Cuando la devoción se convierte en motor, miles de corazones latieron al mismo ritmo en la ciudad de Santa Fe. La 127° Peregrinación Arquidiocesana a la Virgen de Guadalupe volvió a convocar una multitud, reafirmando una de las expresiones religiosas más significativas de la región. Bajo un cielo que acompañó cada paso, vecinos de todas las edades, desde niños hasta adultos mayores, fueron protagonistas de una jornada memorable.
El lema elegido para este 2026, «Gracias Madre, porque tu amor nos abraza a todos», se hizo palpable en cada gesto de quienes participaron. Desde las primeras horas del sábado, la zona de la Costanera santafesina comenzó a transformarse en un punto de encuentro, con peregrinos que llegaban desde distintos barrios de la ciudad y localidades cercanas. El movimiento constante fue creciendo, generando una verdadera marea humana que caminó unida por la fe.
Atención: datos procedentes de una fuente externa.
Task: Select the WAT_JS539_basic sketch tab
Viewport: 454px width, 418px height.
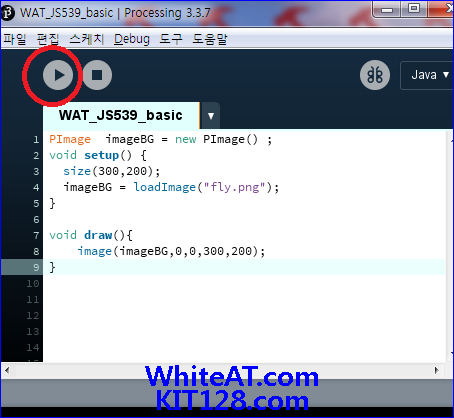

Tradición y encuentro en la Costanera
La jornada del sábado tuvo su punto más alto con la movilización hacia la Costanera, donde el recorrido se convirtió en un camino espiritual y, a la vez, en un espacio de encuentro social y cultural. Familias enteras compartieron la experiencia, reforzando el sentido comunitario que caracteriza a esta celebración tan arraigada en Santa Fe.
Uno de los aspectos más destacados de esta edición fue la gran feria que se extendió a lo largo de más de diez cuadras, acompañando el trayecto de los peregrinos. Puestos de artesanías, gastronomía regional y recuerdos religiosos ofrecieron una postal colorida y vibrante, en la que la fe se entrelazó con las tradiciones populares.
La organización y el acompañamiento del municipio santafesino resultaron claves para el buen desarrollo del evento. Con operativos especiales de tránsito, seguridad y limpieza, la Municipalidad garantizó que la jornada transcurriera con normalidad y en un clima de armonía para todos los asistentes. La buena predisposición de cada actor involucrado contribuyó a que el sábado quedara marcado como uno de los momentos más destacados de los últimos años para la ciudad.
La llegada a la Basílica, un momento de profunda emoción
El domingo amaneció con un panorama igual de emotivo. Desde las primeras horas, las calles cercanas a la Basílica de Guadalupe comenzaron a poblarse nuevamente de fieles que continuaban su camino con un objetivo claro: llegar al santuario para agradecer, pedir y renovar su fe. El flujo constante de peregrinos generó una atmósfera única, donde el silencio respetuoso se mezclaba con cantos, oraciones y muestras de profunda emoción.
La llegada a la Basílica se convirtió en el momento más esperado y personal, ese instante en el que cada uno encuentra un espacio íntimo para conectarse con su espiritualidad. Se estima que alrededor de 120.000 personas participaron de las actividades a lo largo de las 48 horas, consolidando a esta peregrinación como una de las más convocantes del país. La magnitud del evento no solo habla de números, sino del profundo arraigo que tiene la Virgen de Guadalupe en el corazón de la comunidad santafesina.
Así, una vez más, la fe demostró su capacidad de unir, emocionar y trascender generaciones. La 127° Peregrinación Arquidiocesana quedará en la memoria colectiva de Santa Fe como una celebración histórica, en la que miles de corazones latieron al mismo ritmo, guiados por una misma devoción. Un recuerdo que, sin dudas, perdurará en el tiempo en cada barrio.